Materials and Methods: In this cross-sectional study, 104 children and infants with urolithiasis who were admitted to the Pediatrics Nephrology Clinic of Imam Reza Hospital in Kermanshah, Iran in 2018 were investigated. Urinary metabolic abnormalities, including hypercalciuria, hyperuricosuria, hyperoxaluria, and hypocitraturia and cystinuria, were examined using random urine samples.

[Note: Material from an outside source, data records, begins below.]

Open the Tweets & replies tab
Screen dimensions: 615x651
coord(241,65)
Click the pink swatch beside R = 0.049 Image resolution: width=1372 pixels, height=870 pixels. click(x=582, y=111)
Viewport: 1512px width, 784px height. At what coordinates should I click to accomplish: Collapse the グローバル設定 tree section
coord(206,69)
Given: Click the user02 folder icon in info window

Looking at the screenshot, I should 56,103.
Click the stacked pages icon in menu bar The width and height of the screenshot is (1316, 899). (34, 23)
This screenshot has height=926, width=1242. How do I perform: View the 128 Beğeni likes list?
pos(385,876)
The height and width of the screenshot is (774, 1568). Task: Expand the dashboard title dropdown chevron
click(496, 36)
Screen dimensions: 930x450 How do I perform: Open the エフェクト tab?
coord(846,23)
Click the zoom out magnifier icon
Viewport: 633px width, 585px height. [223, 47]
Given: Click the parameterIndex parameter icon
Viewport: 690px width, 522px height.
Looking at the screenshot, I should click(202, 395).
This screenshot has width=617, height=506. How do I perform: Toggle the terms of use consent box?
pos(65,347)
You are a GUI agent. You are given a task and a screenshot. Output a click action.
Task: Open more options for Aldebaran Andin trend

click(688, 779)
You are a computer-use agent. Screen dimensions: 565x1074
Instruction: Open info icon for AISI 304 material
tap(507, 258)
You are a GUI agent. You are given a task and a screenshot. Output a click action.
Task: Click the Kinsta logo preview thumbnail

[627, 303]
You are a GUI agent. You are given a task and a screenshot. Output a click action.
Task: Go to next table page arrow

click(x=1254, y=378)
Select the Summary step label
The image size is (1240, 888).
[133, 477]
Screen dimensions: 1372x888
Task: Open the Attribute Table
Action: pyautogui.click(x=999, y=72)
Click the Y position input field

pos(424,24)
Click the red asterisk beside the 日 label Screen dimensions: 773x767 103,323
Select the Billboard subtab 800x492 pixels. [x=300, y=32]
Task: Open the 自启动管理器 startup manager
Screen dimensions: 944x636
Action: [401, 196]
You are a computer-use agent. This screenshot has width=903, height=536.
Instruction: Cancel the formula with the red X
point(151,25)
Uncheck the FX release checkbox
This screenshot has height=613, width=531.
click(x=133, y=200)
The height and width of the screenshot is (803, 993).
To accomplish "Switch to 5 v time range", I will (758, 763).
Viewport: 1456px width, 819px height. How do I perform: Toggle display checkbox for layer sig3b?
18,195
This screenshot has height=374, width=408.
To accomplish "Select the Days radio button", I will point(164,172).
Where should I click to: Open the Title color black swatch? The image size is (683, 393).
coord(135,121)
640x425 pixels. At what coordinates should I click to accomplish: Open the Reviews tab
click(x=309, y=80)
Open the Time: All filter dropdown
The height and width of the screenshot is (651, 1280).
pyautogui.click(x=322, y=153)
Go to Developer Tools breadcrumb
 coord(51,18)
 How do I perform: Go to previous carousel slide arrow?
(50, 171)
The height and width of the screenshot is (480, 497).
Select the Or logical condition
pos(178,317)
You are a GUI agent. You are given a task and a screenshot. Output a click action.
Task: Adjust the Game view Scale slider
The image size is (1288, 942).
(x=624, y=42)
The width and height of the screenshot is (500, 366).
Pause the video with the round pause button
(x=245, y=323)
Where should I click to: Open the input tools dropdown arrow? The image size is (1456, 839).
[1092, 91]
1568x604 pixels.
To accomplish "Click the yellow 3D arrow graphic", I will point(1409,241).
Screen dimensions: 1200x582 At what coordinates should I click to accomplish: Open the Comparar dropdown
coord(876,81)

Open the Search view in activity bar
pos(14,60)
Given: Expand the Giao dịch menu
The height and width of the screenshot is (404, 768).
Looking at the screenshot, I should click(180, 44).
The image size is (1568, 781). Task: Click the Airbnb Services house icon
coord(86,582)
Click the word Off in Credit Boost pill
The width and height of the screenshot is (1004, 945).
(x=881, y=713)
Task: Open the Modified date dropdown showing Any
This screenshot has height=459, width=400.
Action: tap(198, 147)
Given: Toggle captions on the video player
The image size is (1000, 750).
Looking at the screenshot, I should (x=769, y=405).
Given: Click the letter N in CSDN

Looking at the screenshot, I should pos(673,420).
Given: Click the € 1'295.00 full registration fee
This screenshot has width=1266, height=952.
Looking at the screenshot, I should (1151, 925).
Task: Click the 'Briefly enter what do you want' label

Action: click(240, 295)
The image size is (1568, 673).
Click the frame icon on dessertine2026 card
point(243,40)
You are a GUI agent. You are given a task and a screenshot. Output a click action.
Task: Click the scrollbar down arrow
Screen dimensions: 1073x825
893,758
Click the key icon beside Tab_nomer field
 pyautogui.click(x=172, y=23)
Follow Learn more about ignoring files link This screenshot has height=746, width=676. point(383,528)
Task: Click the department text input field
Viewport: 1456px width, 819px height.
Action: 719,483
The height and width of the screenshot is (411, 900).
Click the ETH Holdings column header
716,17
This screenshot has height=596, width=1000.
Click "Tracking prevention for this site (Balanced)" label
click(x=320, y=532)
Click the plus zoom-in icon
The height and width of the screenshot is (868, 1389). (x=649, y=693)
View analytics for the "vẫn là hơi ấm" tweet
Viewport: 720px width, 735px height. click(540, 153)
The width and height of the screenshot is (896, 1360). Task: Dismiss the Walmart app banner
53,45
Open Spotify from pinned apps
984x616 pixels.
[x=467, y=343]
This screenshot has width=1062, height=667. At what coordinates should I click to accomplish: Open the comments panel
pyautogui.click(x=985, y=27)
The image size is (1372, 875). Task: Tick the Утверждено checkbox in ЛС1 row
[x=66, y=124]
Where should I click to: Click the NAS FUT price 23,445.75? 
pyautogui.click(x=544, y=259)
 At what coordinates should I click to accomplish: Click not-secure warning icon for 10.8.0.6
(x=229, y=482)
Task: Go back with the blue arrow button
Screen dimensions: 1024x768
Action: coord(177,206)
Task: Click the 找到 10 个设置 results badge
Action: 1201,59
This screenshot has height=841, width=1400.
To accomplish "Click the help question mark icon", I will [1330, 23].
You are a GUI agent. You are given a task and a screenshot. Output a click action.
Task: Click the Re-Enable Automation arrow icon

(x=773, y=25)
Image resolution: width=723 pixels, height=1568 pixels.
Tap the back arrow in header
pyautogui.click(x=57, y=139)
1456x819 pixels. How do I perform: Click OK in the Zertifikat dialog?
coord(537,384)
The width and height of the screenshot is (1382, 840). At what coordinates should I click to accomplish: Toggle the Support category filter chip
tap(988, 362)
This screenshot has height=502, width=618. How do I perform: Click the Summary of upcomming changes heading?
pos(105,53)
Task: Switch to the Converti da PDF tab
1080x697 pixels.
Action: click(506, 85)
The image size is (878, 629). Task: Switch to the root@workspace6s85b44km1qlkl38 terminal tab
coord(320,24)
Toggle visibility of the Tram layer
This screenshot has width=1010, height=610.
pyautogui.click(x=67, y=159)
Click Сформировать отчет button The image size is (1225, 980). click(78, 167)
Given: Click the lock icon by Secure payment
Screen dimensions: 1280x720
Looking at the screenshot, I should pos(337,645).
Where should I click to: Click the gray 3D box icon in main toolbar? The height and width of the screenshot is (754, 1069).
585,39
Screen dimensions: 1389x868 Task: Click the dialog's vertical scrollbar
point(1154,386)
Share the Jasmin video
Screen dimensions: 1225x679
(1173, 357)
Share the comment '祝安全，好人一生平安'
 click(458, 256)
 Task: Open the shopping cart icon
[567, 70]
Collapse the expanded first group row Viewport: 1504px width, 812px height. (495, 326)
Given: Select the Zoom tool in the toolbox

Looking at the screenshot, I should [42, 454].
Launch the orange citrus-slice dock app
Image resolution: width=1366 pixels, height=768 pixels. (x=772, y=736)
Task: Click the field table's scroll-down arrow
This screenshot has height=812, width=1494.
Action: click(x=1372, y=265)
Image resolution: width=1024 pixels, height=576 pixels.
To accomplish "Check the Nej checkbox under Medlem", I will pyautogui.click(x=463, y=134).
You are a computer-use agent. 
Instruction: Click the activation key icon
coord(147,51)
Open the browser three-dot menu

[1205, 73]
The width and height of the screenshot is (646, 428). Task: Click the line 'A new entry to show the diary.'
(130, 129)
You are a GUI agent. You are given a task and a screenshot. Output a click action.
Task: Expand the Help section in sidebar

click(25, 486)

Results: Of the 104 children (66 boys and 38 girls) examined, 64 (61.5%) had at least one urinary metabolic abnormality. Hypercalciuria was the most common (31 patients, 29.8%), followed by hyperuricosuria (27 patients, 26%), hyperoxaluria (20 patients, 19.2%), hypocitraturia (13 patients, 12.5%), and cystinuria (one patient, 0.96%). Hyperuricosuria (88.9%) and hypocitraturia (46.2%) were more common in infants younger than 12 months old compared to those older. No statistically significant association was observed between the frequency of urinary metabolic abnormalities with gender and family history of urolithiasis, but a significant relationship was found between age and prevalence of urinary metabolic abnormalities.
Hypercalciuria was the most common metabolic abnormality in the urine. Although detection of urinary metabolic abnormalities is important, the role of other variables, like nutritional and climatic factors in the development of childhood nephrolithiasis should be considered too, since no metabolic disorder have been found in more than a third of patients.